Directions for this task: Using the blog post about a well-loved grey sectional couch, explain why the first six weeks of the writer's son's life were spent on that couch.

Excerpt:
Erika and I initially met somewhere along the way with the non-profit ministry we were both a part of, but truthfully found friendship through the blogosphere, a common love of all things Tina Fey, and the Giants alike. I love her raw authenticity and so will you – so read her thoughts on community & cushions & friendship alike, and then head on over to Down the Aisle and cheer her on!
My couch is a grey sectional that was purchased at a “going out of business” sale by my husband right before we got married. It was the first thing he bought for us and he was nervous if I would like it or not.
I did, do, and will always love this couch.
Now that we have had our son for 15 months, our couch has been pooped on, peed on, barfed on, boogied on – the nose fluid, not the dance – you get it. It’s a bit of a hot mess now. The cushions are a little lumpy and some of them sink in. There has been a copious amount of tea spilled on them, and come tax return time our treat to the couch is a trip to the dry cleaners. We live dangerously, I know.
But I love my couch. I love what my couch means to our home. In the almost six years we’ve had our couch it has been a source of comfort, a comfort that cannot just be found in any old piece of furniture.
The first six weeks of my son’s life was spend on that couch because he couldn’t be put down to sleep yet. So for those 42 days, I’d half-sleep – a term we moms know very well – on that couch with my newborn in my arms.
A year earlier I was working for Young Life; four years worth of kids were over almost every day sitting on that couch, laughing, talking, eating, playing and watching movies. There was loudness on that couch but there have also been quiet moments there too.
Hands have been held on that couch, hugs have been given, tears have been shed. Bibles have been read and most importantly God has been revealed though amazing conversations on that couch.
Prayers have been said on that couch.
I’ve received heartbreaking news of miscarriages and the loss of a child.
I’ve been led to tears by books and laughed out loud by movies.

Material provided:
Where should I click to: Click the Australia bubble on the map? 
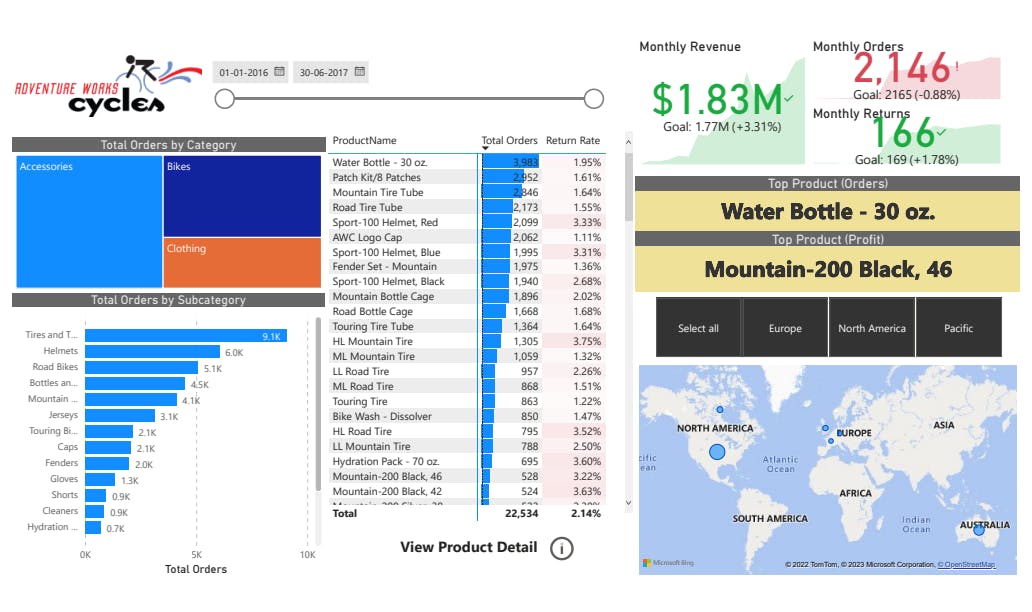[x=979, y=529]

Exercise result: The son couldn't be put down to sleep yet. For those 42 days, the writer half-slept on the couch with the newborn held in their arms.